Per avere una visione complessiva del rapporto demografico tra giovani e anziani, bisogna consultare l'indice di vecchiaia, ovvero il numero anziani di almeno 65 anni ogni 100 giovani di età inferiore a 15 anni. Quest'indice nel 2022 ha sfiorato il 188%, registrando un aumento di quasi 50 punti percentuali rispetto al 2005 il rapporto, quando l'indice di vecchiaia italiano era al 138%. È evidente che questo parametro stia aumentando in maniera esponenziale: negli ultimi (quasi) 20 anni l'indice di vecchiaia è aumentato di 50 punti percentuali, e in un periodo di tempo analogo il suo incremento potrebbe raddoppiare.
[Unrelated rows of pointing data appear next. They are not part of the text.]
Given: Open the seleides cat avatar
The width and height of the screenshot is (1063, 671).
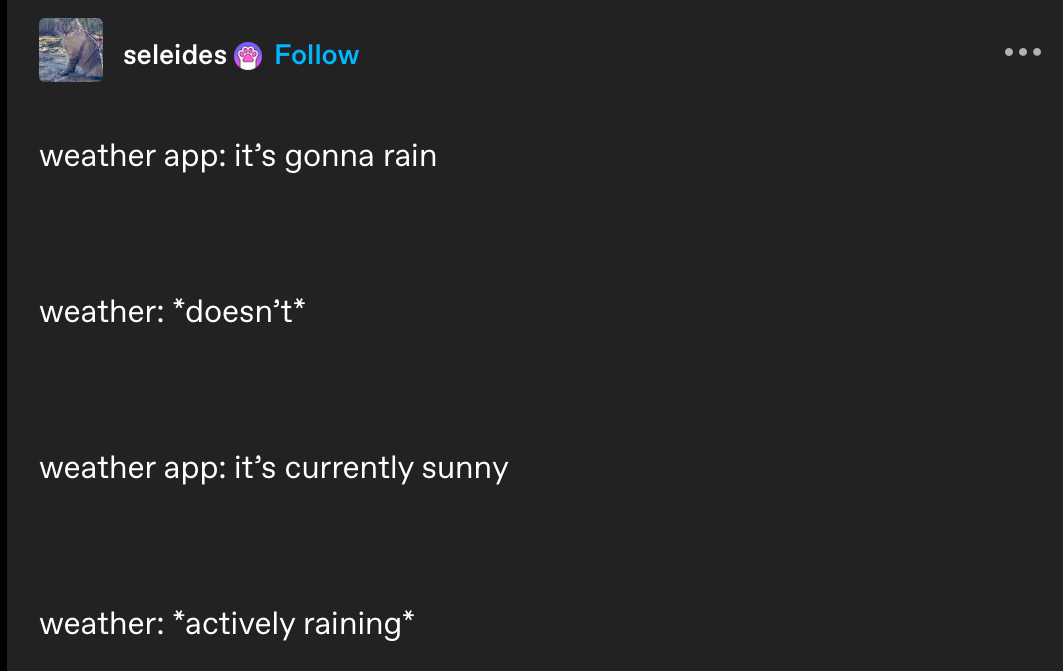Looking at the screenshot, I should pos(71,50).
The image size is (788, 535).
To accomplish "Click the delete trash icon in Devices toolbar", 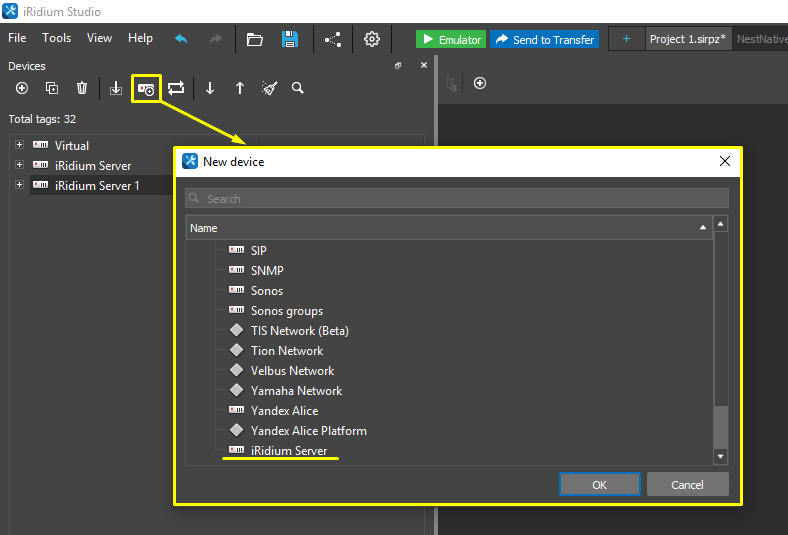I will 82,88.
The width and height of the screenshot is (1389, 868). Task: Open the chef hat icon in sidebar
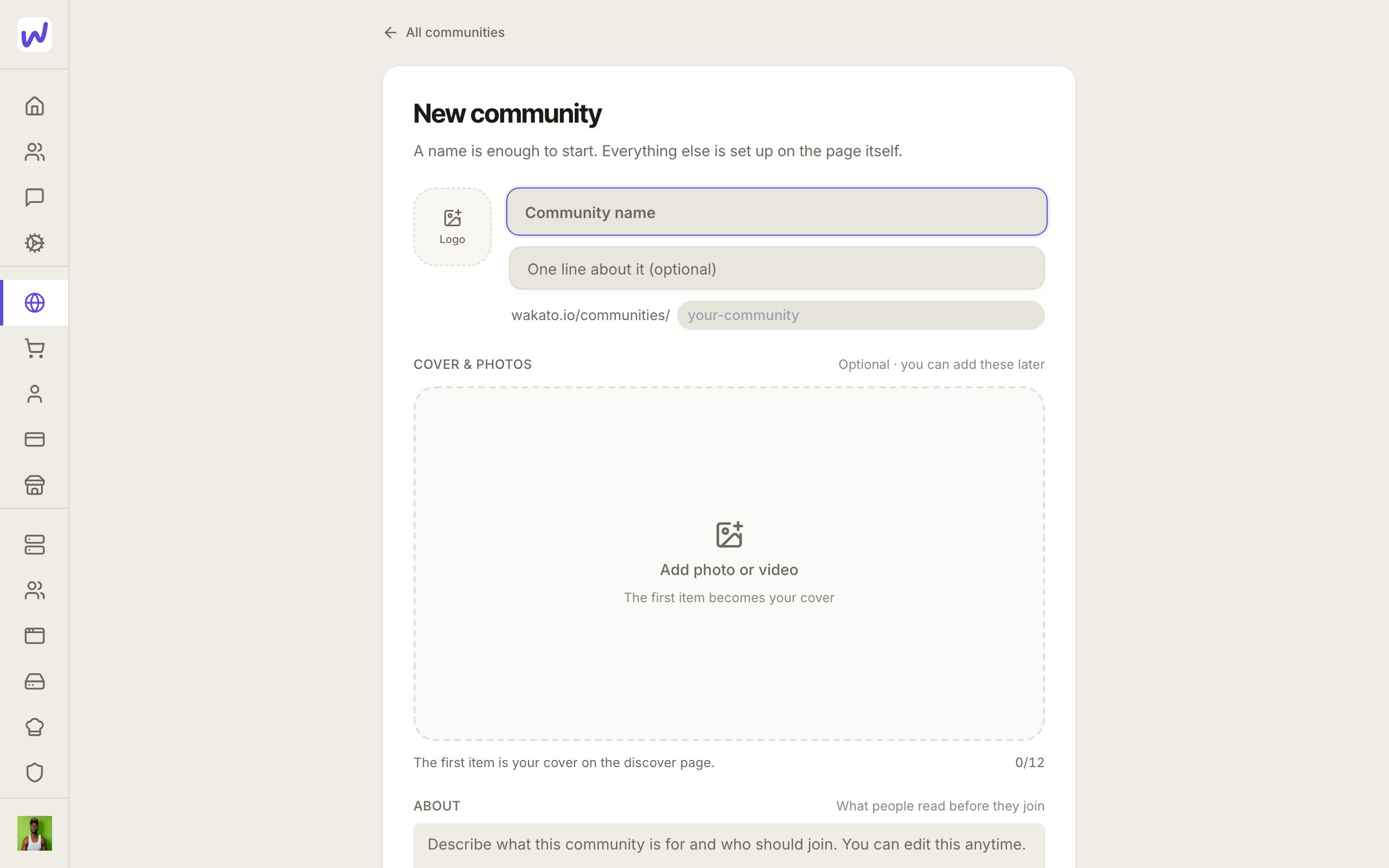[34, 727]
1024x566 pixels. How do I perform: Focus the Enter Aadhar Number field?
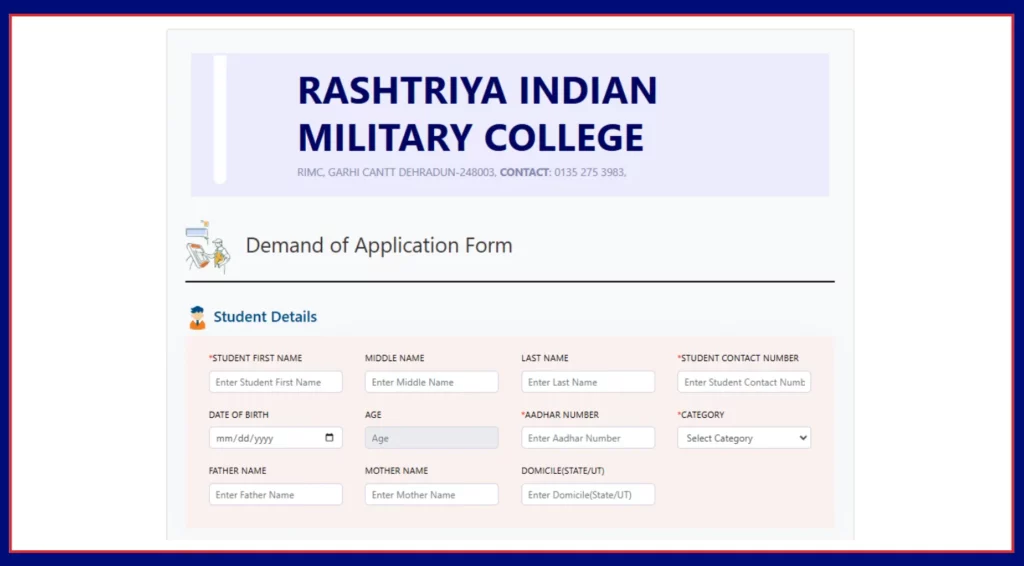[x=587, y=438]
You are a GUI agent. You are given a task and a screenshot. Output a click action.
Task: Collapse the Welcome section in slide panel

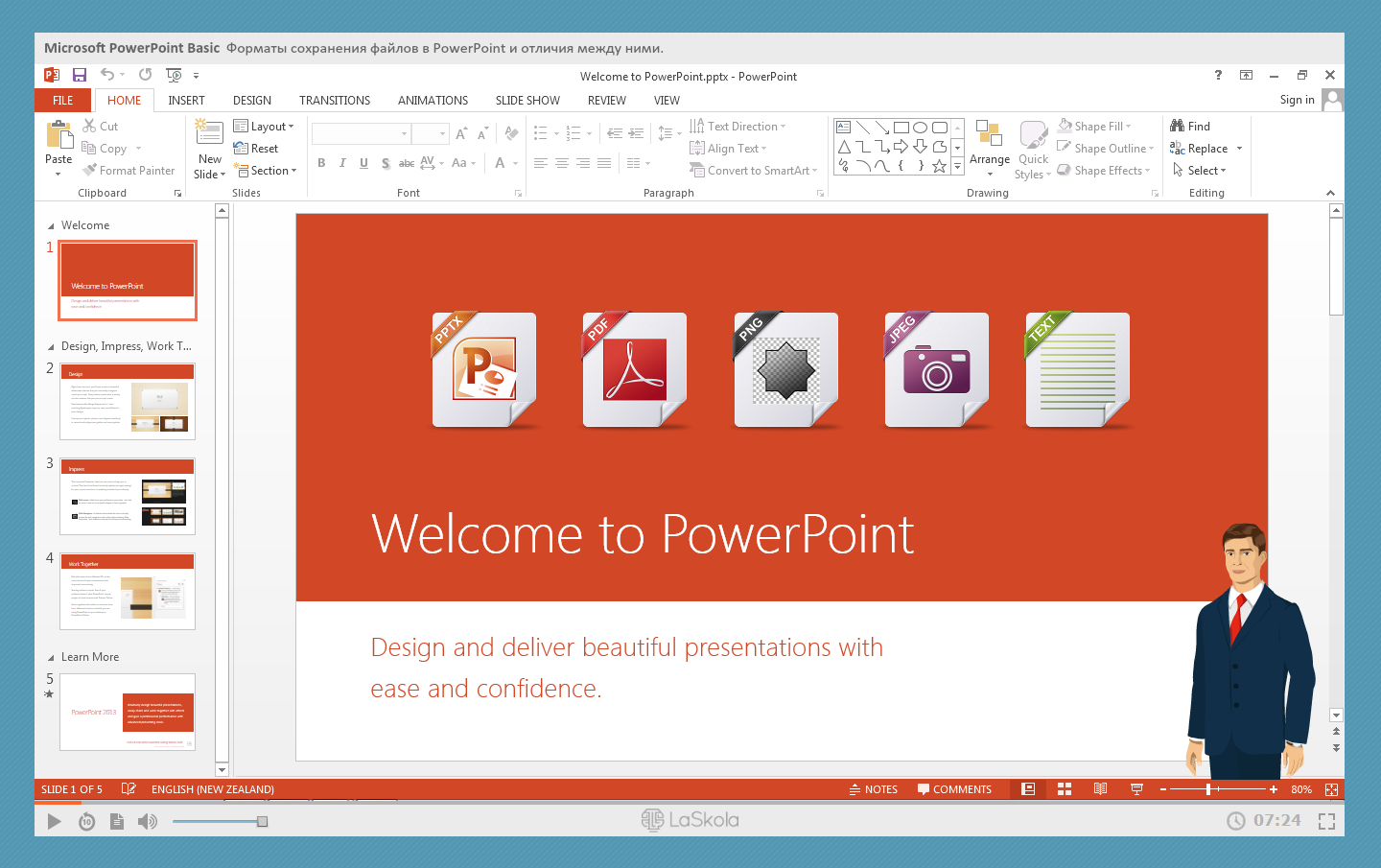(51, 226)
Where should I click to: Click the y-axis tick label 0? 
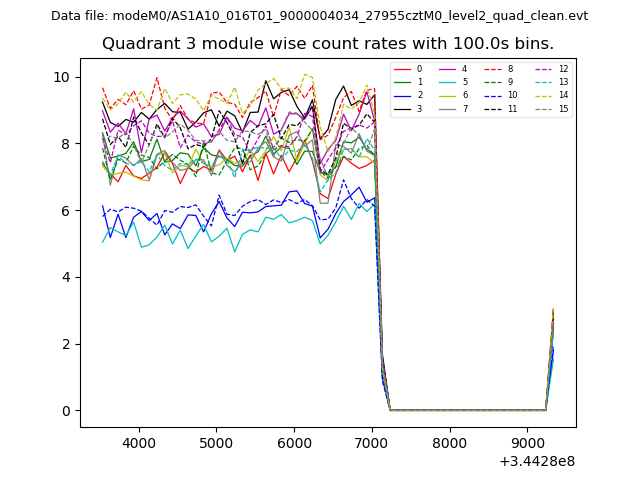[65, 411]
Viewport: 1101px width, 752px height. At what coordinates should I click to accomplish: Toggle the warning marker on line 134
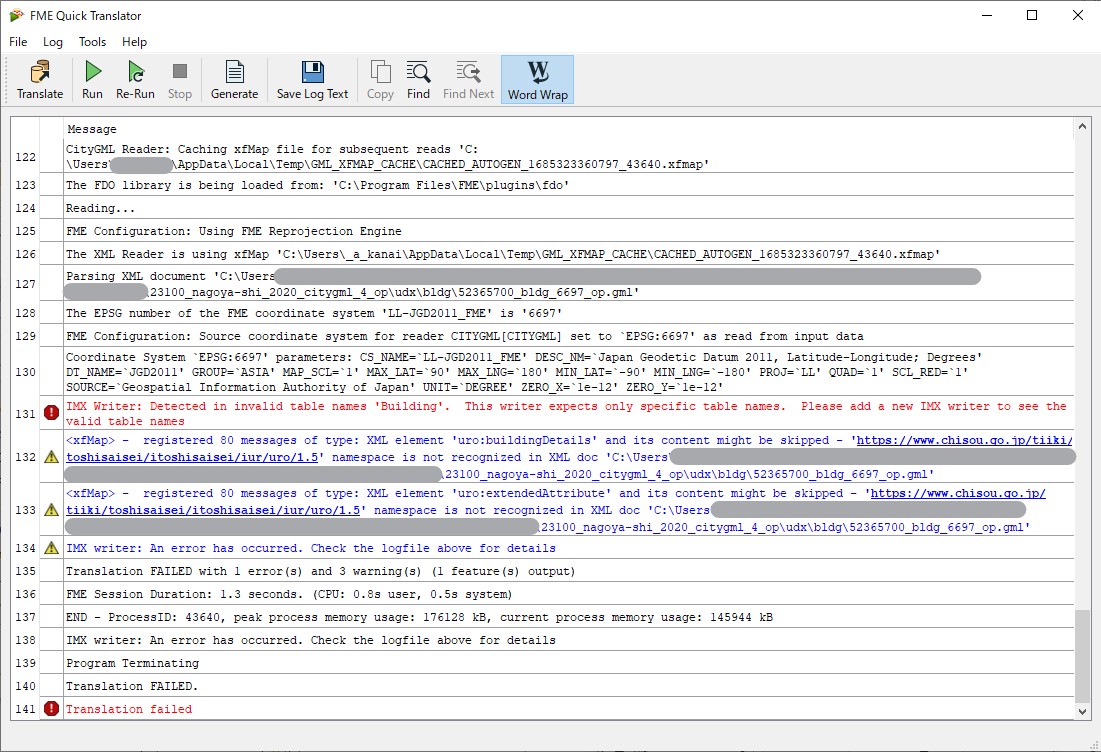(51, 548)
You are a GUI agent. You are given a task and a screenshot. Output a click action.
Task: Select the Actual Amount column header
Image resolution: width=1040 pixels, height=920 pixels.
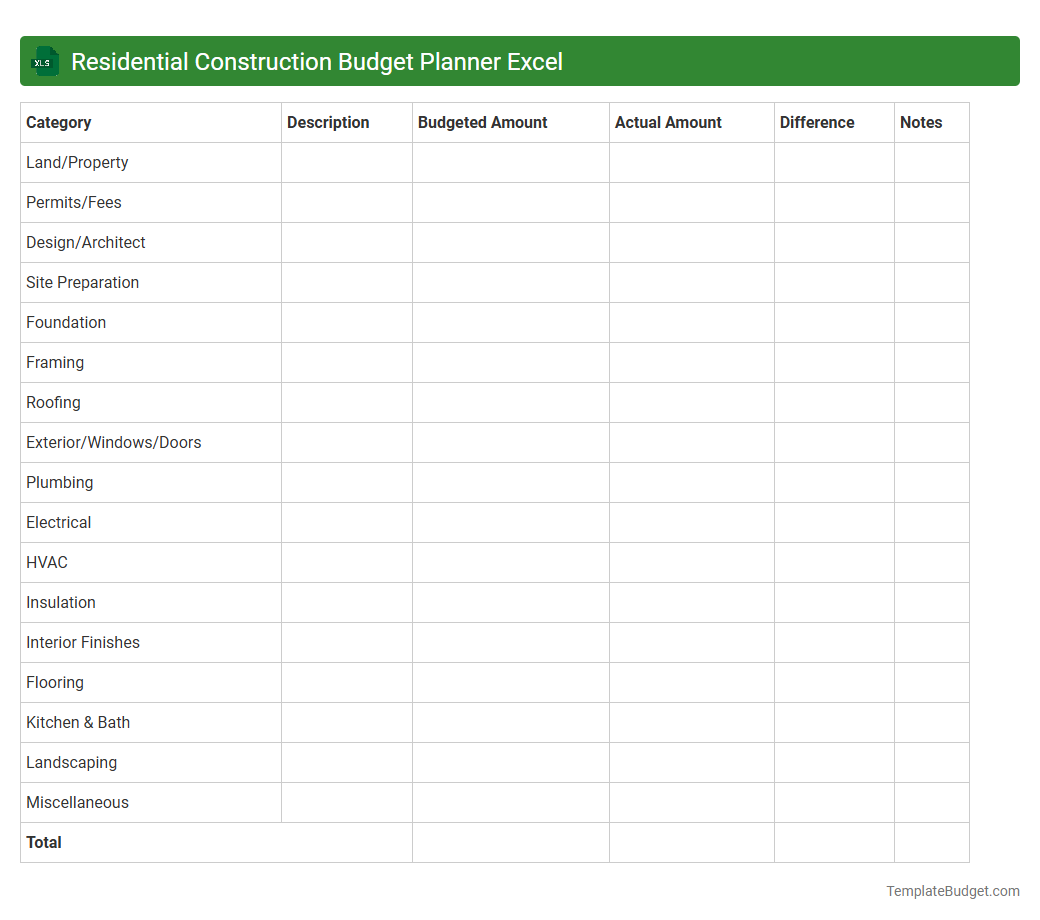tap(668, 122)
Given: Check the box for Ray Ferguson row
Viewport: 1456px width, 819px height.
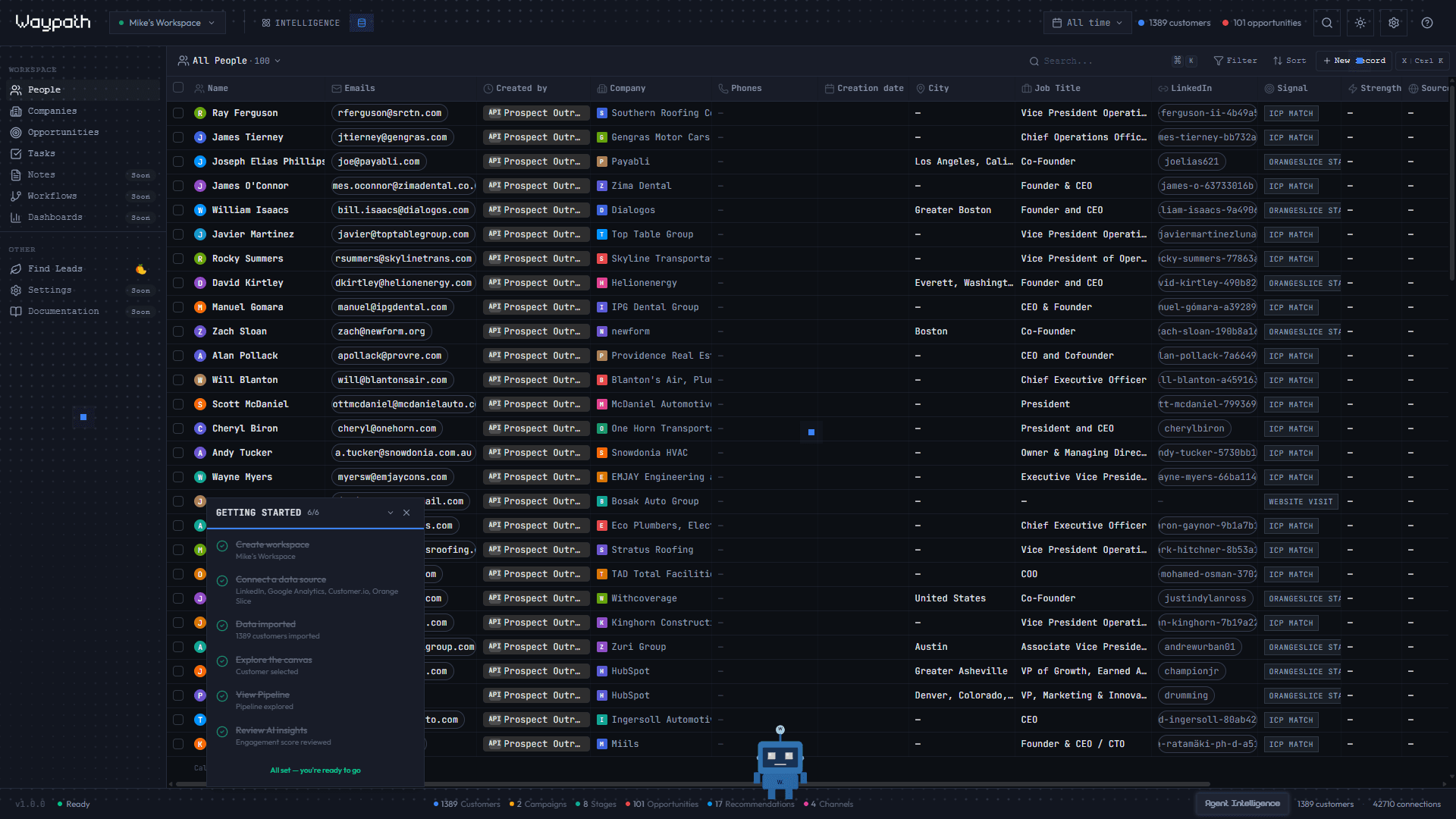Looking at the screenshot, I should (x=178, y=113).
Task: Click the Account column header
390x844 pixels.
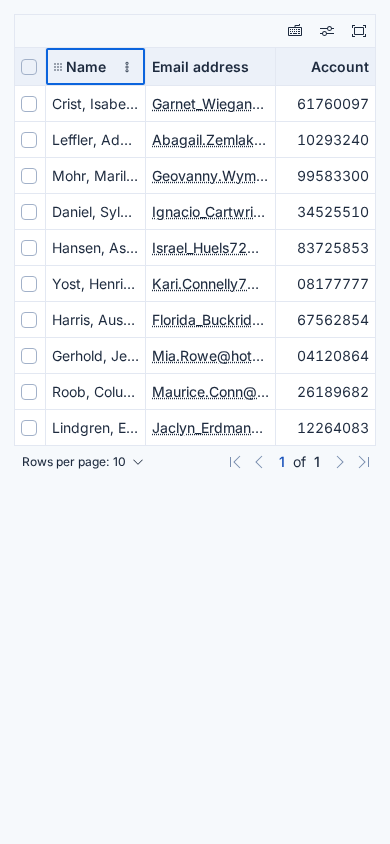Action: pos(325,67)
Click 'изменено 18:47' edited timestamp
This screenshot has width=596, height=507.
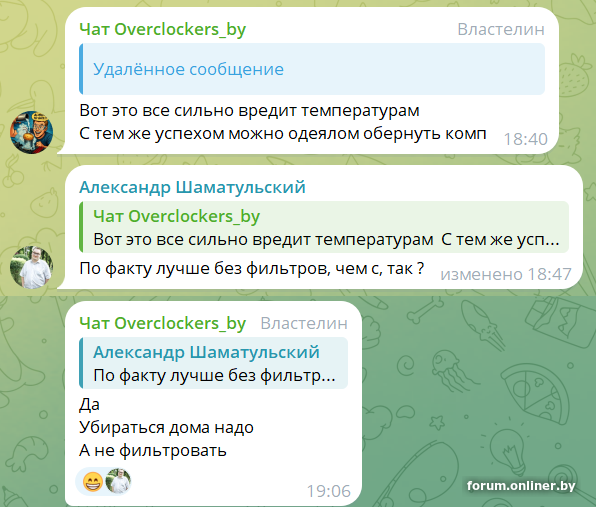coord(506,274)
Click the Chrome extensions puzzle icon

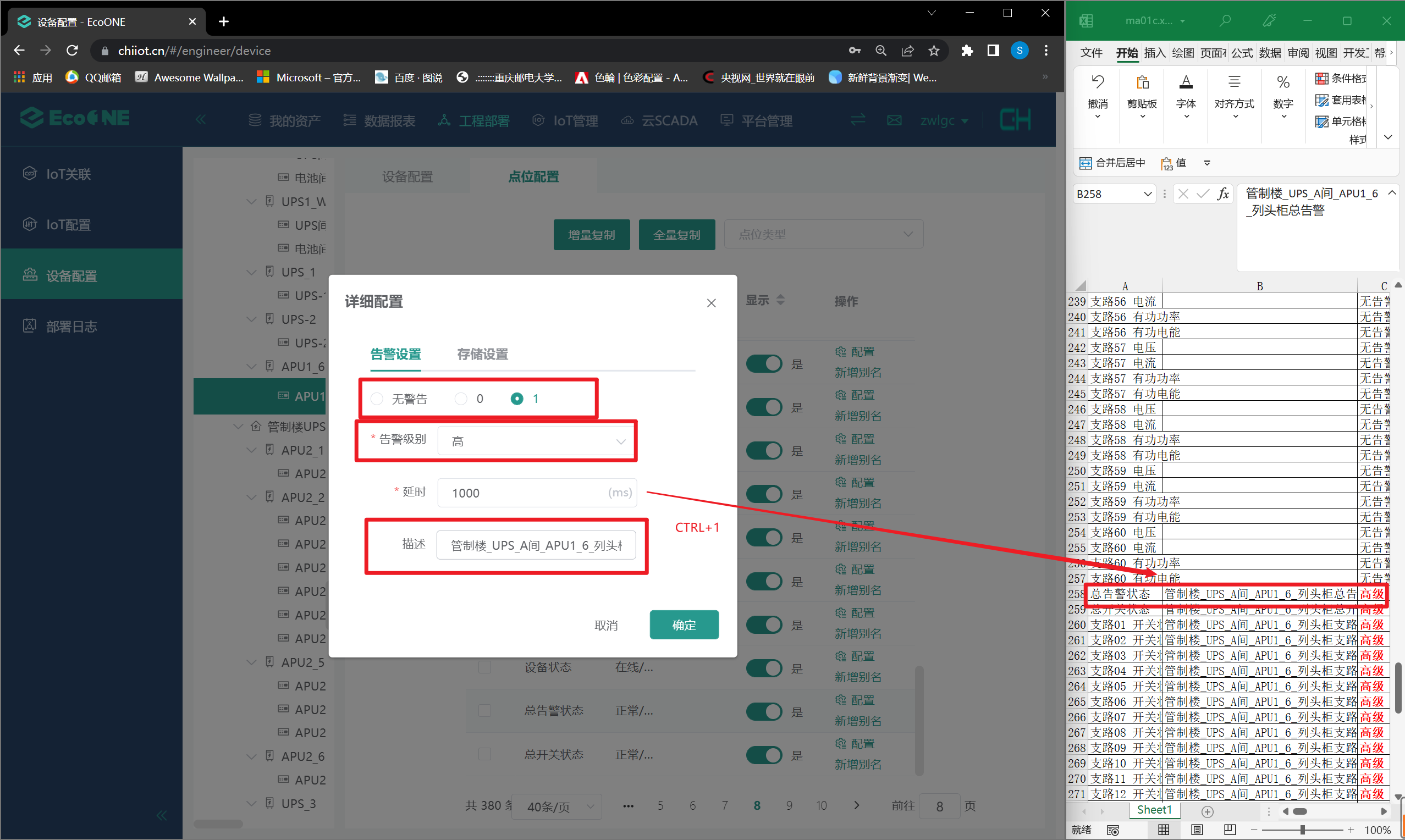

L'Istituto nazionale di statistica stima che nei prossimi 20 anni il rapporto tra anziani e giovani in Italia possa aumentare di altri 100 punti: nel 2042 l'indice di vecchiaia potrebbe essere infatti pari al 293%. Dati alla mano, se le proiezioni dell'Inps sull'indice di vecchiaia dovessero trovare conferma, l'effetto sull'intero sistema economico italiano sarebbe devastante.

La domanda ora che tutti si fanno è se e come verrà ritoccata l'età in cui si può accedere alla pensione. La dinamica è abbastanza chiara. La riforma Monti-Fornero prevedeva che a partire dal 2021 l’età del pensionamento non fosse inferiore ai 67 anni di età. L'intervento dei governi Conte prima e Meloni poi ha bloccato lo scalone al 2024. E da 2025 si potrebbe ripartire con 67 anni e 2 mesi per arrivare al 2030 con 67 anni e 7/8 mesi e nel 2040 con 68 anni e 11 mesi.